Here the General stood up. He hooked his thumbs in his black suspenders. “This group makes me damn impatient,” he confided, “and so help me, I ain’t gonna stay muzzled one second longer.” He snapped the suspenders magnificently. “For two whole hours we been ignoring the main fact, and the main fact is motives. It’s all very nice to talk about what’s happening, and how it’s happening, and through the agency of who, whom, whomever, and God knows what else it’s happening, but what counts, ladies and gentlemen, is the whys and the wherefores.”
He began to pace, circling close behind the ring of heads, each of which nodded forward at his approach like a daisy in a shower. “I see before me a group of human beans that’s refusing to come to grips with the fact that there’s a conspiracy here in St. Louis, dedicated to anarchy and socialistic propositions and the overthrow of the government and the values we all cherish deeply. I defy any man among you to prove it ain’t so. The very fact of Jammu’s sponsorship of this merger referendum faggotry is proof to me it stinks, proof enough.”
He had stopped at the rear window, laid his hands on the model of the Arch, and lifted it from the sill. He turned with it and held it at arm’s length like a man warding off a vampire with a cross. One of the tiny plastic trees at the base of the Arch shook loose, rolled across the plaster river and fell to the carpeting. The model was old and fragile. Probst was relieved when the General set it down again.
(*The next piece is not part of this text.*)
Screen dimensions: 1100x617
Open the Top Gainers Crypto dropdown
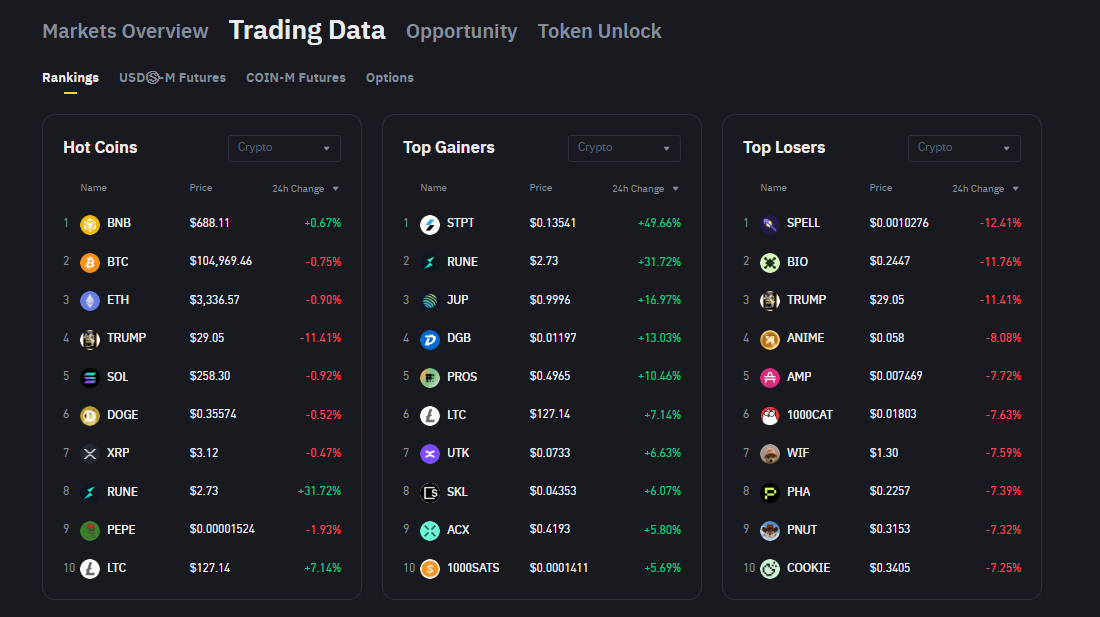(624, 148)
“Now, some of you still seem to need reasons to oppose this merger, and for your convenience and peace of mind I’ll list me the many reasons and defy any man among you to contravene a one of ’em.” He winked at Probst. Probst winked back involuntarily. “First thing, it’s a power play and nothing but. We already seen from the municipalization of Hammaker that she has no respect for the sanctity of corporate structure. Your way of life and that of your workers ain’t no concern of hers. The only reason she gives a damn about anybody’s way of life is votes. ’Course, the way she’s drawn the lines, you may see the merger as making sense, but that don’t make it right. I can’t stop thinking about Adolf Hitler. The way he drew the lines, total war made sense. OK, number two, it violates the spirit of St. Louis. I think you know what I’m talking about. Let me ask you this, Martin. How many times you reckon you been lied to, outright lied to, in the last four months?”
“More times than I’d care to count.”
“And before that? Pick a year. 1979. How many times in a whole year in 1979 did a man you trusted lie to you?”
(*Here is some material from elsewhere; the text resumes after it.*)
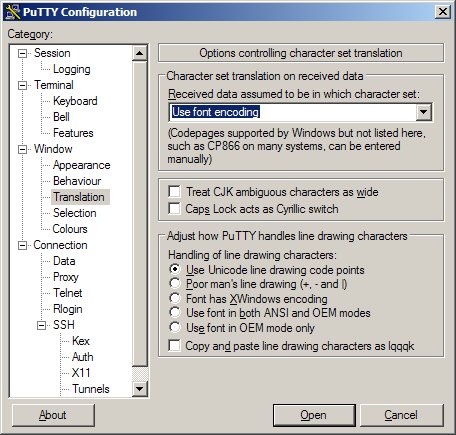This screenshot has height=435, width=456.
Task: Open the Appearance settings category
Action: click(x=82, y=165)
Probst believed he hadn’t been lied to at all in 1979.
“Right. What’s it tell you about the spirit of these developments? What’s it tell you about the quality of the city’s new leadership, this Urban Hope, when all them fellers are too yeller to show their faces here tonight? If they had a good case for the merger, or even just a honorable case, they’d be arguing it here right now. But they ain’t. And then there’s a practical case against it, number three.” Norris was completing his circuit, reading over shoulders. He stopped at the chair of Billerica and bathed him in pity and contempt. Billerica grinned bizarrely, a dental demonstration, which seemed to throw the General. He looked at a picture on the wall, of Probst and former senator Symington shaking hands in Washington.
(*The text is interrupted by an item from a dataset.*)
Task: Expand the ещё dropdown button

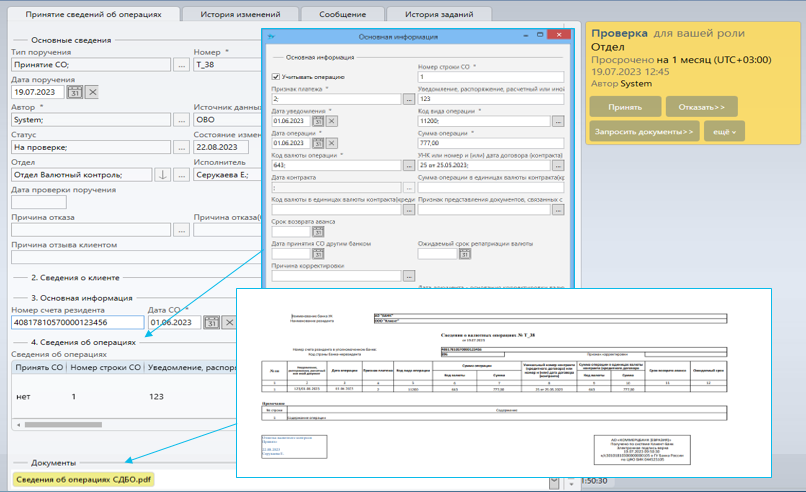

“Number three,” he repeated. “S’posedly it’s now to the county’s advantage to take on the burden of the city, because s’posedly the city’s going to be making more money and the county s’posedly less, and this is s’posedly the county’s last chance ever to claim its fair share. All righty. Now let’s forget the good chance this is all a flash in the pan. Let’s forget that the reason the merger looks good now is that you all are projecting these rates. If the businesses keep moving to the city. If the real estate keeps falling in the county. Forget that these rates of change are based on one single solitary bit of do-daddling, namely Ripley and Murphy’s move. Forget that if the trend stops in March — and, my boys, it will, it will — then the county will get plain swindled in a merger and only Jammu will come out on top. Let’s us forget all this and let me ask: What the hell difference will it make to West County if we merge? Are the powers of economics so miserly and our hearts so weak and faithless that only one half the region can be on top at a time? Listen to me. Look at Martin, sitting there like the Mona Lisa smiling. Ain’t he the pitcher of the average man, the common man? Our fellow man? He’s centrally located, Martin is, he’s the man to watch, and so I ask you as a fellow man here, Martin: if there isn’t any merger, are you going to move out of — excuse me, uh—”
“Webster Groves.”
“Out of Webster Groves? You going to start hurting for contracts? How much would a cut in county services really mean to you?”
“He may be ordinary,” Billerica interposed, “but Webster Groves hisn’t Valley Park. The close-in suburbs are hnot the problem.”
“Neither are the outlying areas,” Norris said. “I mean yes they is. But merging ain’t going to help them much more than not merging is. The only folks really hurting is the speculators and the live-dangerous real-estate men, no offense, Lee and Jerry, I don’t mean you. You understand us, Ross? We’re saying merger is bad. The status quo is good.”
“Hexactly my point, General. That’s hexactly what I’m saying.”
Fellow Man was thinking about his visit in December to Wesley, and Wesley’s gall in taking him for a man of average moral means, of ordinary scruples, in even suggesting he join the fellowship of the syndicate. Fellow Man needed this parable, this clear-cut arrangement of right and wrong, to cinch his decision: the merger deserved opposition. It was the right thing to do. He owed it to the loyal men around him.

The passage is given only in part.